The controversial structure which once served as the entrance to the Villages in Coverley, Christ Church, is gone.
And while the African Heritage Foundation (AHF), which had lobbied for its removal is pleased it is no longer there, they now want the charges against a mother who was hauled before the courts after her son was killed when her vehicle collided with the structure, dropped.
President of the AHF Paul Simba Rock told Barbados TODAY he was glad motorists traversing the Adams section of the ABC Highway no longer had to worry about the dangers of the protrusion, however, he said the organization was still very peeved that Felisha Osula Holder continued to face a charge of causing death by dangerous driving, following the death of her son on June 26, 2015. Almost three years after the accident in which 11-year-old Abijah Holder Phillips lost his life, Felisha
Osula Holder was charged with the offence.
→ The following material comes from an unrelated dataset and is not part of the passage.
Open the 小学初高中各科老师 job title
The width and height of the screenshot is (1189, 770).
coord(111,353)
He said the organization had sent a petition to the office of the Director of Public Prosecution calling for the matter, which has now been moved to the High Court to be dismissed.
“I am glad it has been removed and that a safer structure has been built so that it is no more a danger to others. But I don’t want people to forget that a young man’s life was lost,” Rock said.
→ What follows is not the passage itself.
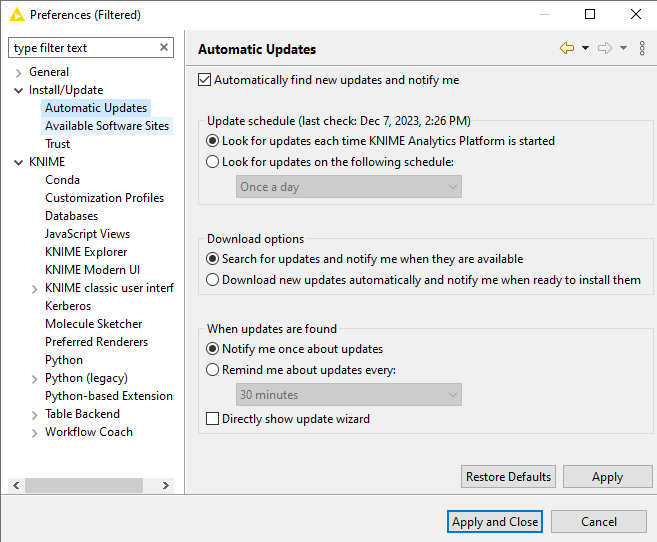Image resolution: width=657 pixels, height=542 pixels.
Task: Select look for updates on following schedule
Action: tap(212, 162)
“Before this accident occurred, based on what the Town and Country Planning Department had said, that structure was illegal and it remained there and a young man lost his life. A mother is now paying for something she should not be,” Rock said.
Meanwhile, president of the Barbados Road Safety Association (BRSA) Charmaine Roland-Bowen is over the moon that Maloney has finally come good on his promise to remove the contentious protrusion.
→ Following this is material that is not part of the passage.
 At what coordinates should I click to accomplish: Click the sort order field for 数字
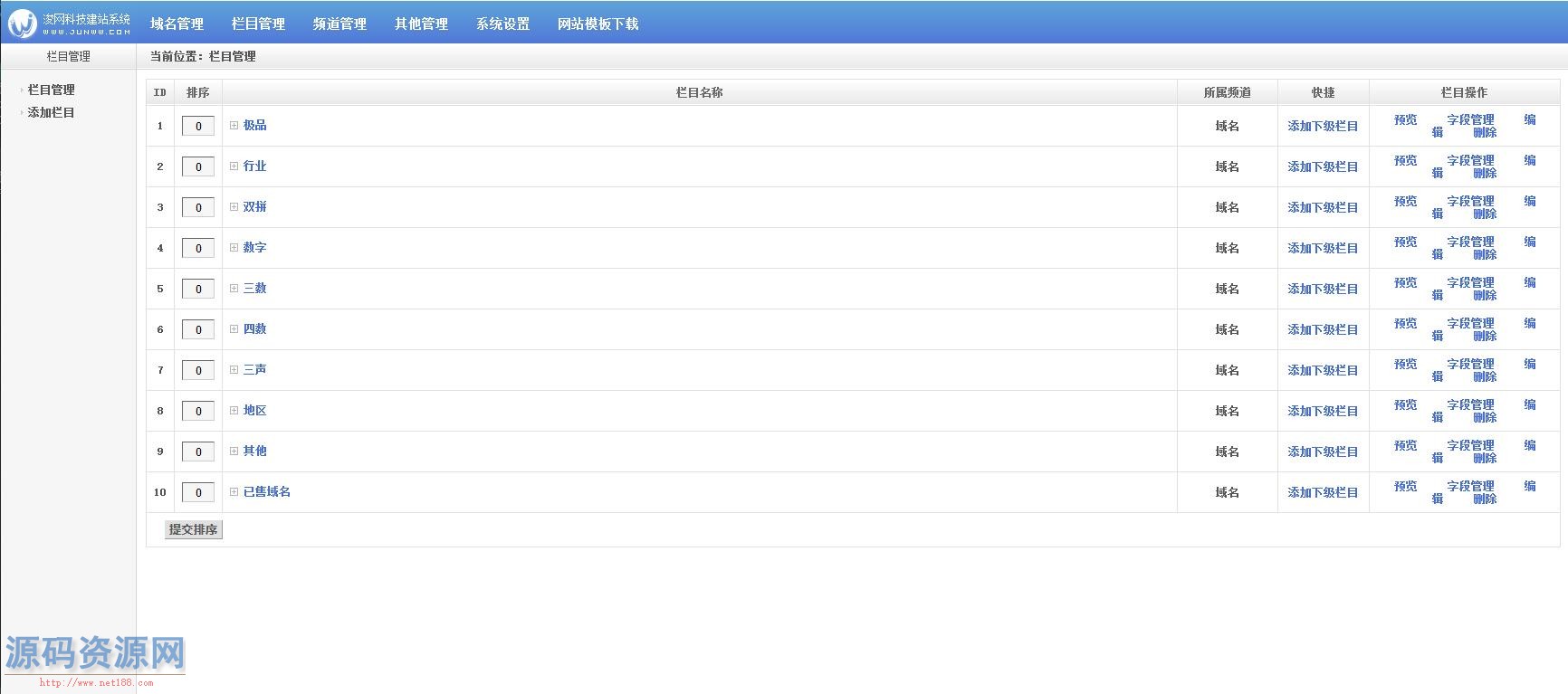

While that area has now been completely blocked off, a roundabout has been constructed to ensure a safe exit and entrance to persons entering the residential area, as well as those traversing that stretch of the highway.
In an interview with Barbados TODAY, Bowen said she was happy to see alternative arrangements had been made.
“That posed a serious threat as there were a number of collisions, including a death which would have happened there. By moving it, it increases the measure of safety for persons using that area of the road. The roundabout is a good move. We believe it is a lot safer and you’re at less risk because it is a safety measure which will allow persons to slow down and it is a good improvement for what has happened there,” Roland-Bowen said.
She said the improvements were particularly timely, following the relocation of hundreds of students from the Ross University School of Medicine to Coverley, which meant there would be increased traffic in the area.
However, Roland-Bowen said there were still some areas, which needed to be upgraded for the safety of motorists.
She pointed to stretch of road leading from the Henry Forde roundabout at Newton, Christ Church, that she said needed “some remedial work done”.
The BRSA president also called for the government to replace a number of streetlights on the highway, which were not functional and posed a serious threat to drivers.